If I do say so myself, we worked fairly steadily over the last 20 miles. Partly due to recognising we were pretty evenly matched, partly due to being knackered. Grinding into a headwind was really tough and I could feel cramp starting on all the little steep climbs that dotted the end of the course. The final rise saw me try to use what little I had left to get away (see? These always degenerate into a race). Sean got dropped, but Garth steamed away for the “victory”, leaving me “second”. Pleasing ride on a good course.

I am, however, destroyed. I’ve cramped 3 times whilst writing this, which is what motivated the title. Seriously, if those boys ever get it into their heads to pin on a number, they could do some real damage. I plan to take tomorrow to recover and then get into the Sportif training plan I outlined on Friday.

Cdnw round 3- Cockermouth

There are many reasons why I started this blog. I’m an inveterate attention seeker, I wanted to write again, I crave the approval of strangers and so on… However, a major concern was to be able to do the textual version of the continental pro’s post race interview. “Today was very hard, but it was a beautiful win. I dedicate this to my team” and so on and so forth.

This was my hometown race, so naturally I wanted to do well. Ever since I saw it on the calender back in October, it’s been this race I’ve been training for. The course has a 1km climb with the finish line at the top, a fast run down to the turn onto the back of the course and is then run on lumpy and rutted roads with 3 or 4 sharp sprinter hills. Five laps for 90km.

I quite enjoyed the first time up the climb, was at the front and threw myself at the first of the sprinter hills into a headwind, just checking how people would respond.

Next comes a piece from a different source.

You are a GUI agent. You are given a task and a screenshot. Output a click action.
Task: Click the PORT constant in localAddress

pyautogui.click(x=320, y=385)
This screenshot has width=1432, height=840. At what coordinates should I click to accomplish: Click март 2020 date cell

Badly as it turned out, attacks started to come from everywhere and the first 2 laps were very fast, I was relegated to about 2/3s of the way down the bunch of 70 and was concerned, especially given the extremely fast weaving between parked cars and having to really push hard to bridge a gap up to the front as the bunch started to split on the big climb.

Fortunately, lap 3 calmed down a bit and I was able to recover from my exertions before instigating my plan… now, I like to think of P D Malcolm as a rider with panache, I don’t mind not winning, I do mind not trying. Were my fevered imaginings ever to become reality, I would be the pro that wins very little, but gives TV audiences what they crave… drama.

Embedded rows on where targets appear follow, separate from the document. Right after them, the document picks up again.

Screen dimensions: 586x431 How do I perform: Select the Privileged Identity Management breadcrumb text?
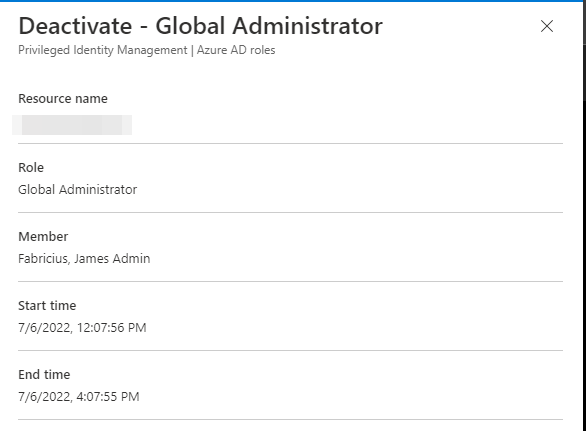tap(103, 50)
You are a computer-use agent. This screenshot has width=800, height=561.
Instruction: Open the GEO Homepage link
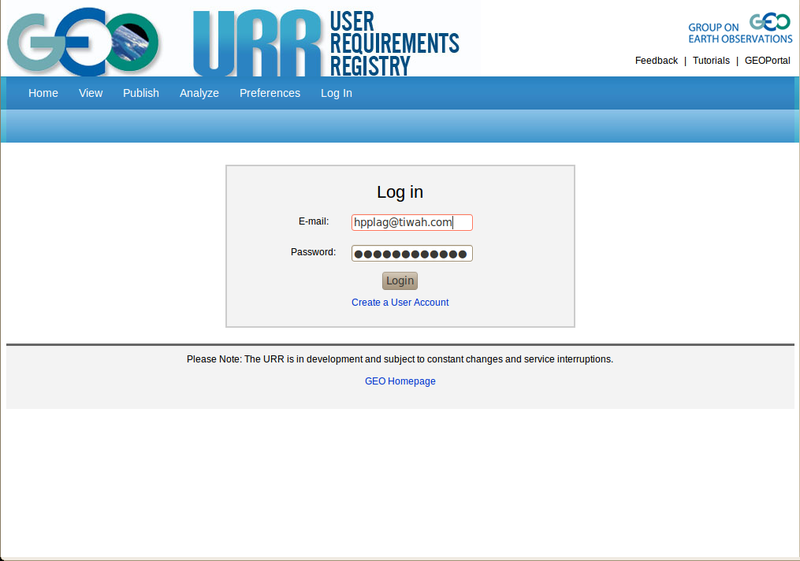(x=400, y=381)
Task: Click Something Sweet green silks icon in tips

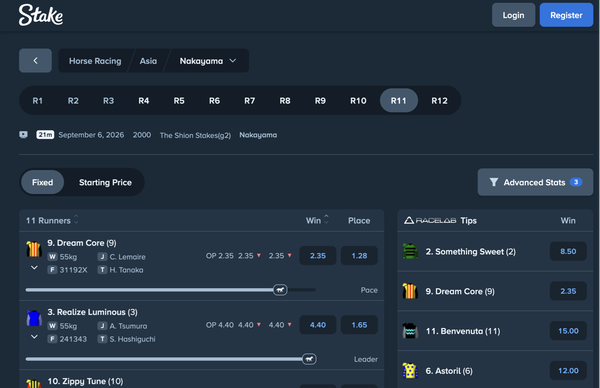Action: pos(410,251)
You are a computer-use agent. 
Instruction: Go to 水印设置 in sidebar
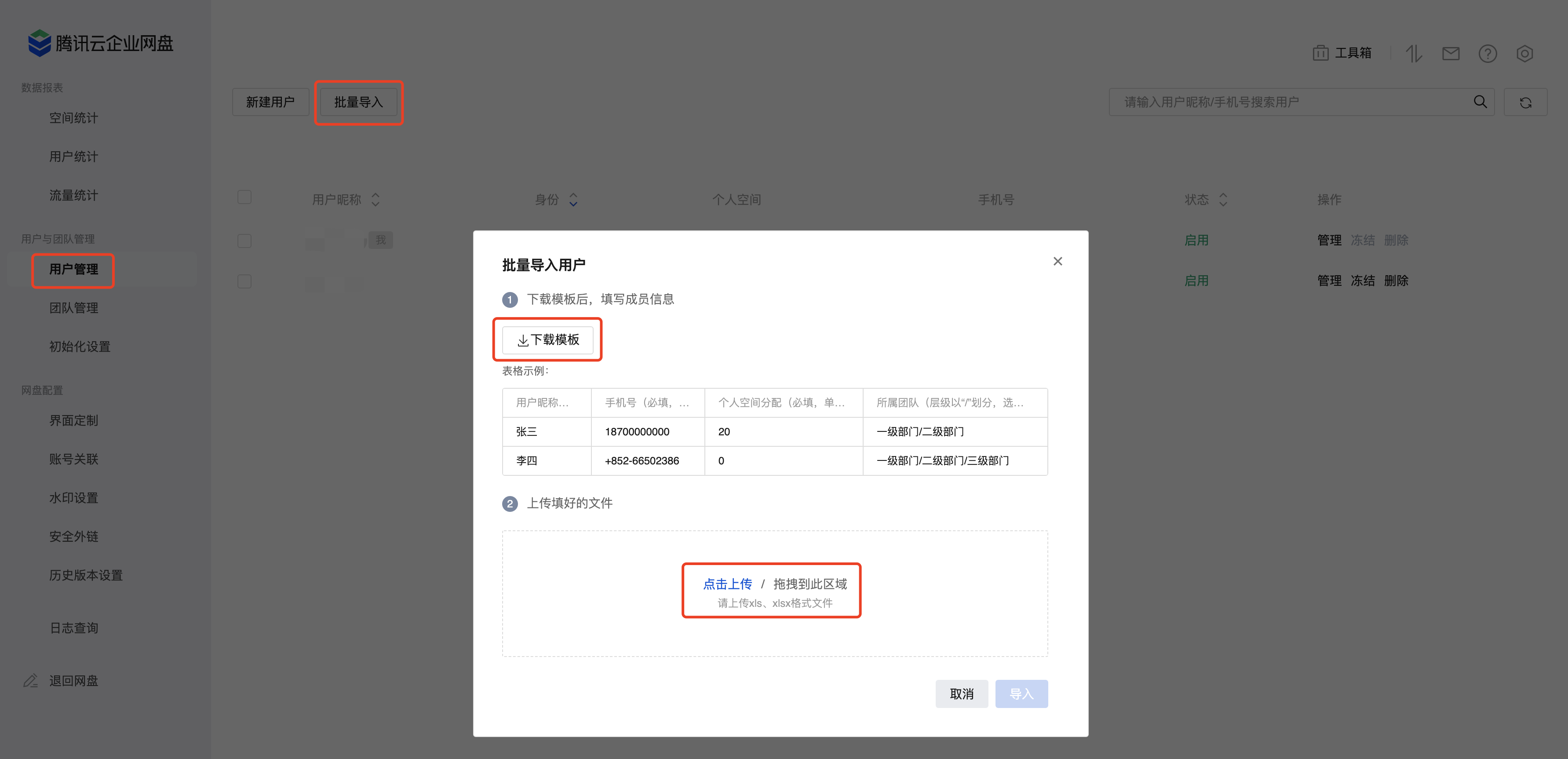tap(74, 498)
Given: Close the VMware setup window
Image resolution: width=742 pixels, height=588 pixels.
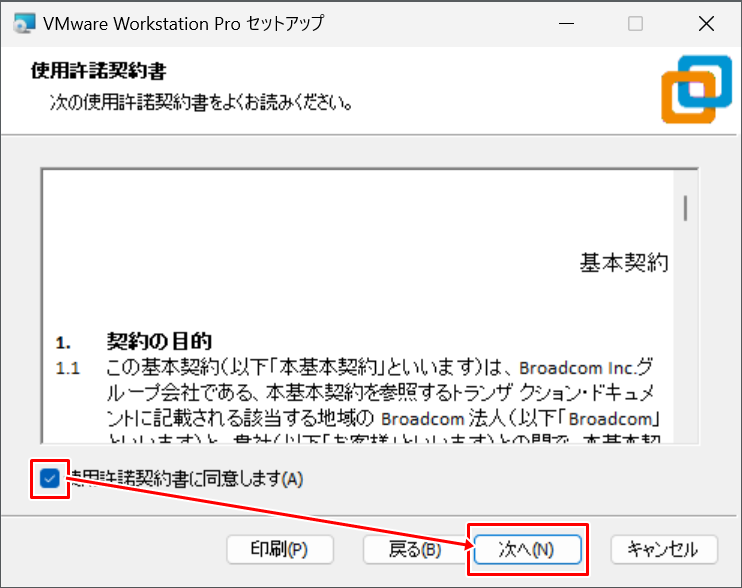Looking at the screenshot, I should tap(705, 23).
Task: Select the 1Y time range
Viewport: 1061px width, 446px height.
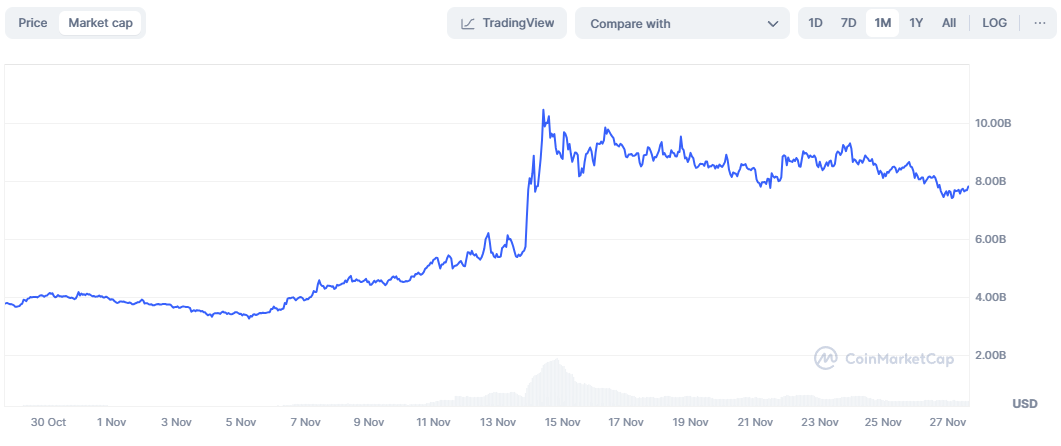Action: (x=916, y=23)
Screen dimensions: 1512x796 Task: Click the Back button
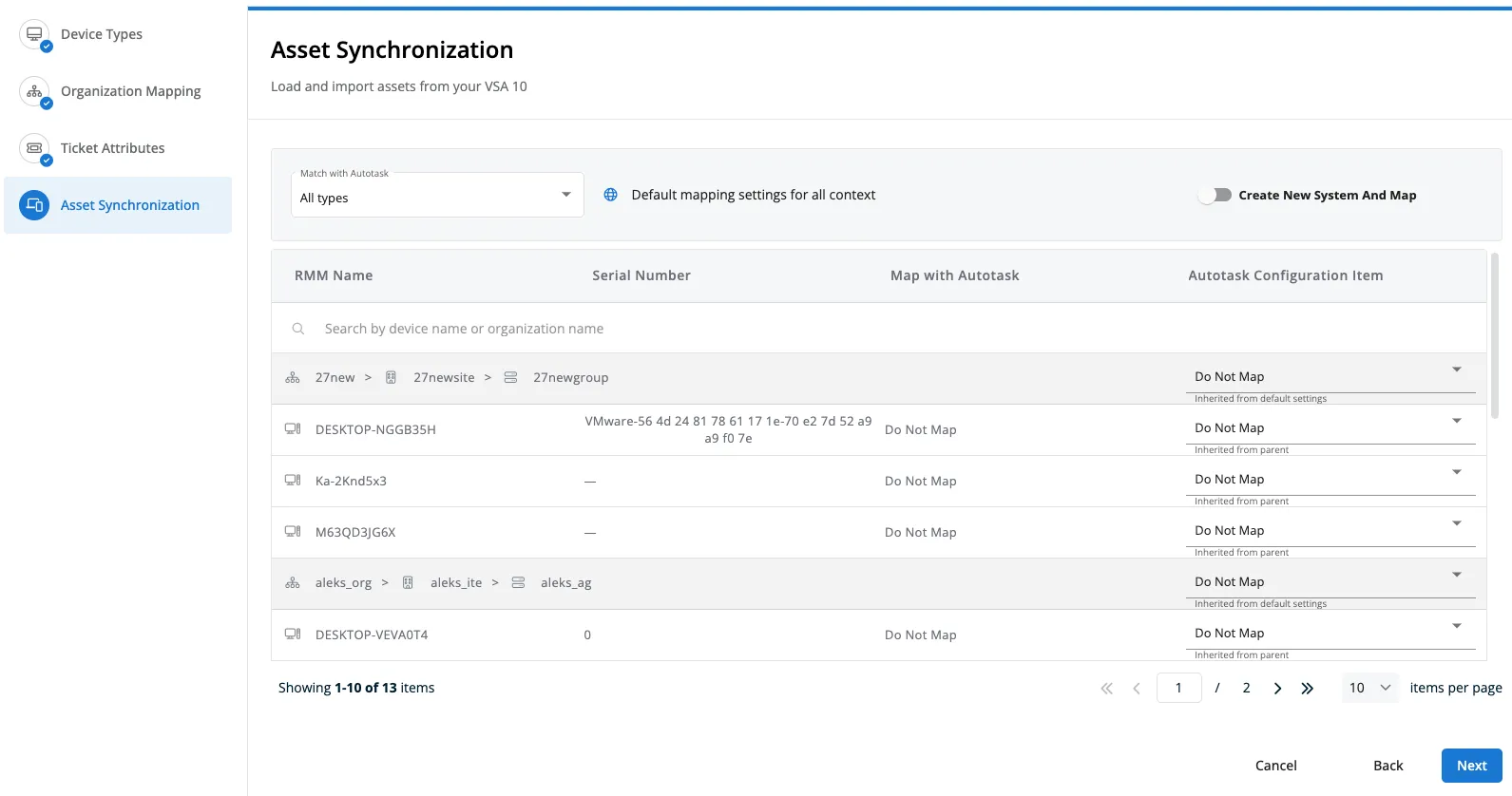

So it was with this sense of responsibility to French housewives and David Duffield weighing on me that I cast off my fear of manouvering around a fast bunch to move up on the run in to the back part of the course and gave it some stick. My aim wasn’t to escape, it was to see who wanted to hurt themselves over the hills and get rid of some of the bulky sprinters, my plan was then to attack. So I went hard, pulled all the way round the back of the course into the wind, if anyone tried to come past me, I dug again, this was my house and nobody was going to muscle me off the front. A look back at one point revealed the depleted field in one long line and elicited a shout of “that’s enough” one more kick up the last sprinter then a look to see who was left with me… everyone. A 30 strong group. And I was dead. Balls

Last lap saw me drift to the back of the bunch and struggle round with cramp. My last act was to try and pull Mike up for the sprint but he was shot too and couldn’t follow. I was popped off the back just as thee sprint started to wind up.

All in, I have to be pleased, I animated the race over a hard course and even fitted in some team work. Slight downer was bending my mech hanger in a touch of wheels… that’s my type of course and I have to learn to relax and take my time before acting, as well as saving energy over the whole race. But my bunch skills were a big improvement on last week and I’m gaining in confidence.